Have you ever wondered what the inside of a tornado looks like? You’re about to find out.
March 21 – April 19
Good things come to those who wait — except for you, slowpoke.
April 20 – May 20
You will order three large pizzas in just five days this week. Maybe you should slow down on the carbs before people start calling you Super Chunk.
May 21 – June 20
Your couples costume idea of dressing up as an unripe banana and an overripe banana for Halloween will not make you the life of the party as intended.
June 21 – July 22
You will experience an unusual amount of deja vu this week because you are slowly learning to control your time travel powers.

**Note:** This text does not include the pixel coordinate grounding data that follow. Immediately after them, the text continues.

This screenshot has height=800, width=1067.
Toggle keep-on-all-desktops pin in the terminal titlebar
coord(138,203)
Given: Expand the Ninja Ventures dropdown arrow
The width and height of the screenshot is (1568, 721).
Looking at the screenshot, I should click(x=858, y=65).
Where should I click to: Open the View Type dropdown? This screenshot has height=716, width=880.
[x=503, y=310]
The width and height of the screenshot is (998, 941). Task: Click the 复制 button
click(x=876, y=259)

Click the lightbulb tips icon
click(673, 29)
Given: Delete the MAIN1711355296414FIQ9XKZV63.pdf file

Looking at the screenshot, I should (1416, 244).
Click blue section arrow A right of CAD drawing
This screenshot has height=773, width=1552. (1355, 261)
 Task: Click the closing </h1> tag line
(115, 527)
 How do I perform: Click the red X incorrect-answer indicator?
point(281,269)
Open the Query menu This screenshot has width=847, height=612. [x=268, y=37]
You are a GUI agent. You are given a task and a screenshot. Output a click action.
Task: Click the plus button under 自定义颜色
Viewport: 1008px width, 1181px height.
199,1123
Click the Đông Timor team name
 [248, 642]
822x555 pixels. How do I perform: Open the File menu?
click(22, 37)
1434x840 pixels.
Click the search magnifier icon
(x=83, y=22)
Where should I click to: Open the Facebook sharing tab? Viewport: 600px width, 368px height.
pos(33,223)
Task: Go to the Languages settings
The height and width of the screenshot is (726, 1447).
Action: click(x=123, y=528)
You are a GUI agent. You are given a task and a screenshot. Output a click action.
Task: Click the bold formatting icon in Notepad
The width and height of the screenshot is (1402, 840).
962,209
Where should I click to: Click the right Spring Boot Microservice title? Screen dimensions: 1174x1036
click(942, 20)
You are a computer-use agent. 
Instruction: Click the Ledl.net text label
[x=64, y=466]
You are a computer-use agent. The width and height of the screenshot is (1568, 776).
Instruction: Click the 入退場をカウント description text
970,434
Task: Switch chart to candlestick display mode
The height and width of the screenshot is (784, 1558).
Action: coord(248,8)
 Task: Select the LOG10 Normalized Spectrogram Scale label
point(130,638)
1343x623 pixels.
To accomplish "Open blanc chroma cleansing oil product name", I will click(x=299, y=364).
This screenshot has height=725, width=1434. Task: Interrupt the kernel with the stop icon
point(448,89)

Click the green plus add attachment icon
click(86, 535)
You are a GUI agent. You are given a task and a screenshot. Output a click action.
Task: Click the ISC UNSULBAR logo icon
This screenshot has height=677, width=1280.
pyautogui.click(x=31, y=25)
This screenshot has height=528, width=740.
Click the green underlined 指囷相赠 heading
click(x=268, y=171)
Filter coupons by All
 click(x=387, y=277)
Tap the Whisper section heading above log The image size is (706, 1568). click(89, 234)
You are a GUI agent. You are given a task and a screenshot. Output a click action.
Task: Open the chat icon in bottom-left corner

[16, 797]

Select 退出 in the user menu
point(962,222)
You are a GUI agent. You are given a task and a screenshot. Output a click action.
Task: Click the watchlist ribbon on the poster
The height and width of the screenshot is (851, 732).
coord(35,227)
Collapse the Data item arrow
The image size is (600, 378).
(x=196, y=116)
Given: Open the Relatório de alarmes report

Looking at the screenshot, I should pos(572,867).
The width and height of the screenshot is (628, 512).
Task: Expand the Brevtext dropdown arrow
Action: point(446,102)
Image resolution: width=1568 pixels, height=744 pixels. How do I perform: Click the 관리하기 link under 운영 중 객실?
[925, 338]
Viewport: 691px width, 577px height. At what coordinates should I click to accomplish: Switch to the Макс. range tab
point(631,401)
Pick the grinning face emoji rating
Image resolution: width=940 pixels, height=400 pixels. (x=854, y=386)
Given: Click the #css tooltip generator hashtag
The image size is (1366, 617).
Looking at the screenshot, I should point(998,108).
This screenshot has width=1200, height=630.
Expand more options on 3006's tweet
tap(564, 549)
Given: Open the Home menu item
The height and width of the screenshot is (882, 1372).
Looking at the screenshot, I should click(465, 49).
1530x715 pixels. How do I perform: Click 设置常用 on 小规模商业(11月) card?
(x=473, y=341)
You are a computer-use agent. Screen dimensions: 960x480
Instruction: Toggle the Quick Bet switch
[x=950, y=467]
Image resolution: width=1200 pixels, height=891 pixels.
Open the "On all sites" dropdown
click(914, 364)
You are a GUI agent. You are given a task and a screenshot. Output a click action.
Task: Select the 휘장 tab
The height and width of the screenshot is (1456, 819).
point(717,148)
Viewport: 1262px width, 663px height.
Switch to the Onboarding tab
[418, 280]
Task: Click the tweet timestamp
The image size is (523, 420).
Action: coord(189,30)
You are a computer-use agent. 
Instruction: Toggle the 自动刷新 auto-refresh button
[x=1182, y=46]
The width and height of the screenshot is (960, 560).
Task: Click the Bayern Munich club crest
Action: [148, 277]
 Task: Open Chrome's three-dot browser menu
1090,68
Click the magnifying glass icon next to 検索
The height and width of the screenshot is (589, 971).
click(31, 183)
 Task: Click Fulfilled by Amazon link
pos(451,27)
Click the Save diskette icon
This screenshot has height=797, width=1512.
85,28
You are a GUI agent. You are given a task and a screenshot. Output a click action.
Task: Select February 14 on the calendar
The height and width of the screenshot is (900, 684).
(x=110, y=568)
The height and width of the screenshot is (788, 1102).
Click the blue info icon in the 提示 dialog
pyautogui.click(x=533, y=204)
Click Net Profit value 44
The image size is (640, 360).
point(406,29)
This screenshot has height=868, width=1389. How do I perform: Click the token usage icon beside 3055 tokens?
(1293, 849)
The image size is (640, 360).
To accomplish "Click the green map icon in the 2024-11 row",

Use them wisely.
July 23 – Aug. 22
Your first date with your crush will go poorly because you can’t stop yourself from talking slightly too loud.
Aug. 23 – Sept. 22
You will sing with the birds this week while you clean your room. The birds will leave because they don’t like your rendition of “Shake It Off.”
Sept. 23 – Oct. 22
That man you see in the supermarket who looks like Daniel Radcliffe will turn out to be Elijah Wood. How disappointing for you.
Oct. 23 – Nov. 21
I am certain that you can’t drink an entire bottle of vodka and feel “totally fine” afterward, but I can’t stop you from fulfilling your destiny.
Nov. 22 – Dec. 21
God will test you this week. Specifically, He will give you a written test in cellular biology. I hope you studied.
Dec. 22 – Jan. 19
The stars say you have a higher chance of finally winning the lottery this week if you just buy more tickets. I think you should invest in a piggy bank instead.
Jan. 20 – Feb. 18
Oh, good golly gosh. All I’m going to say is “yikes.”